Materials and methods

Tricalcium silicate (C3S) powder—the main precursor used for formulation of synthetic cement—was synthesized in the laboratory; details pertaining to the solid-state synthesis can be found in reference18. Other precursors used for formulation of synthetic cement [i.e., tricalcium aluminate (C3A); and gypsum (C$H2)], and mineral additives used to partially substitute cement [i.e., limestone (CaCO3); and metakaolin (Al2Si2O7)], were sourced, in powder form, from commercial suppliers. Reagent-grade C$H2 (sourced from Alfa Aesar) was determined to be 99%mass pure. C3A (sourced from Kunshan Chinese Technology New Materials Co., Ltd) was determined to be > 98%mass pure; with the remaining 2%mass being free lime (CaO). Metakaolin (subsequently referred to as MK) was sourced from Imerys Kaolin; and was found to be > 98.5%mass amorphous Al2Si2O7, with the remaining 1.5% being minor oxides of iron, calcium, titanium, and alkalis. To obtain two different particle size distributions (PSDs) of limestone (sourced from Mississippi Lime), the as-received powder (denoted as coarse limestone or C-LS) was ground using a wet, ball-milling method. Here, limestone was mixed with de-ionized water (18.3 MΩ); milled for ~ 48 h; and subsequently dried in an oven to obtain fine limestone (subsequently referred to as F-LS). PSDs of all powders were determined using a static light scattering (SLS)/laser diffraction particle size analyzer (Microtrac S3500); results are shown in Fig. S1 (Supporting Information). Details pertaining to the PSDs—including the specific surface area (SSA) of the particulates—are listed in Table S1.

7 synthetic cements—each with a distinct composition—were formulated by mixing C3S, C3A, and C$H2 at varying mixture proportions (see Table 1). Emphasis was given to vary the C3S-to-C3A and C3A-to-C$H2 ratios so as to emulate the compositions of commercial cements, which feature broad-range variations in C3S, C3A, and C$H2 contents. Next, pastes were formulated by mixing the solids (i.e., cement; or cement + mineral additives) with DI-Water (MΩ 18.3) at a constant liquid-to-solid mass ratio (l/s) of 0.45. Plain pastes were formulated by mixing cement with water. Binary pastes were formulated by partially replacing the cement with an additive (either coarse limestone; or fine limestone; or metakaolin) at replacement levels of 10–60%mass.

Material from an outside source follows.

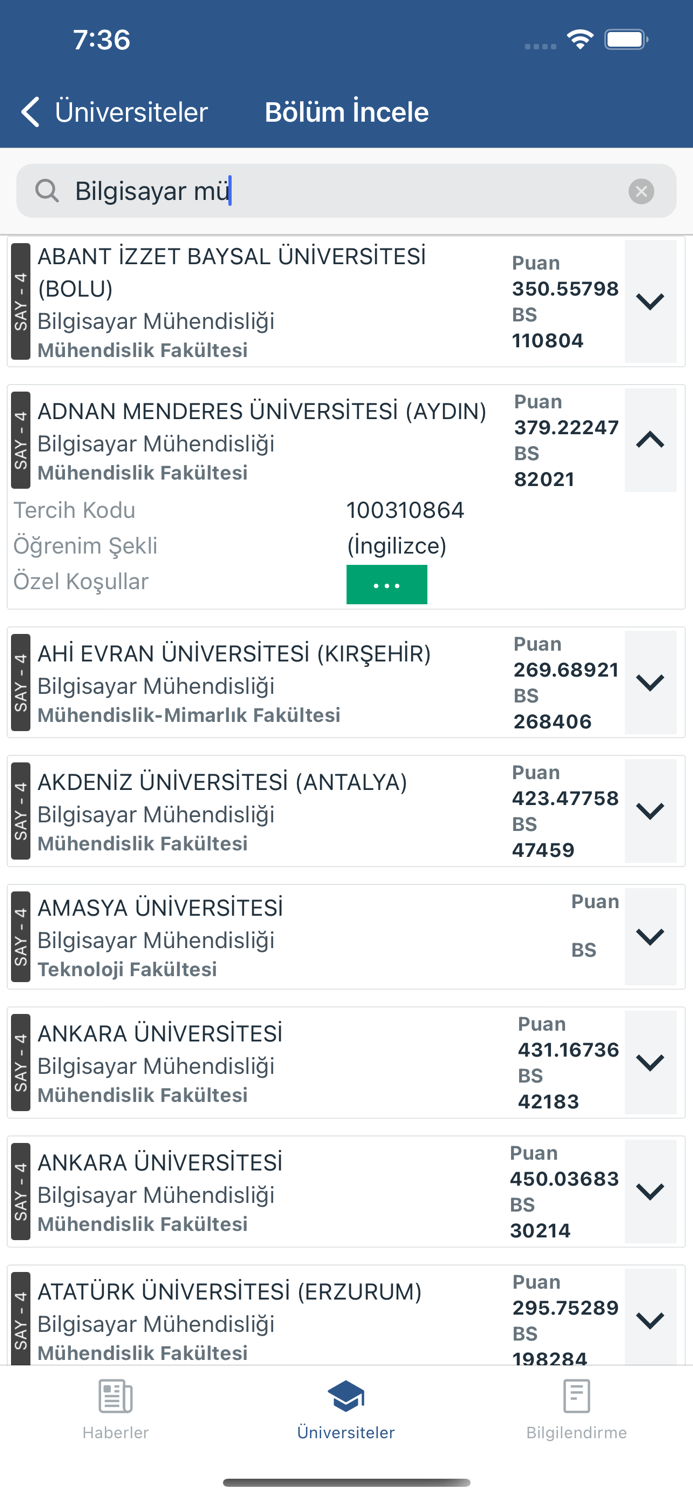
Task: Expand Ahi Evran Üniversitesi row
Action: [x=650, y=683]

For ternary pastes, up to 60%mass of cement was replaced with a [metakaolin + limestone] mixture, prepared at mass ratios of either 1:1 or 2:1 (between masses of metakaolin and limestone). Mixture designs, featuring binary and ternary pastes prepared using Cement #1, are shown in Table 2. Binary and ternary pastes, prepared using Cements #2–#7, were formulated using the same designs of mixtures shown in Table 2.

Table 1 Compositions of cements #1–7.
Table 2 Mixture designs of binary and ternary pastes prepared using Cement #1.

Hydration kinetics of cement in the pastes were measured using a TAM IV (TA Instruments) isothermal conduction microcalorimeter over a 24-h period at a constant temperature of 20 ± 0.1 °C. The microcalorimeter monitors and records the rate (mW. gCem−1) and extent (J. gCem−1) of heat released from the hydration of cement in the pastes at a high time-resolution of 1 μs and power-resolution of 0.1 μW. The heat flow rate and cumulative heat release serve as direct, accurate measurements of rate (kinetics) and degree (extent) of hydration of cement, respectively18,22,23,49,79.

Database and appraisal of prediction accuracy of the random forests model

Heat evolution (calorimetry) profiles obtained from microcalorimetry experiments—that is, time-dependent heat flow rate and cumulative heat release corresponding to hydration of cement in the pastes—were compiled, and split into two databases: a training database (Table S2; Supporting Information) comprising 5640 data-records from 235 pastes (including 18 pastes that were repeated to account for standard deviation in isothermal microcalorimetry profiles); and a testing database (Table S3) consisting of 168 data-records from 14 unique pastes. It should be noted that while heat flow rate and cumulative heat release profiles correspond to differential and cumulative forms of heat release behavior, in this study, both profiles were treated (i.e., for training and testing) separately. This was done to evaluate the prediction performance of the ML model on two separate but interdependent measures of reactivity, wherein the differential profile is comparatively more complex (highly nonmonotonic due to its transition through different stages such as dissolution and induction period) and more sensitive to minor changes in physicochemical attributes of the paste.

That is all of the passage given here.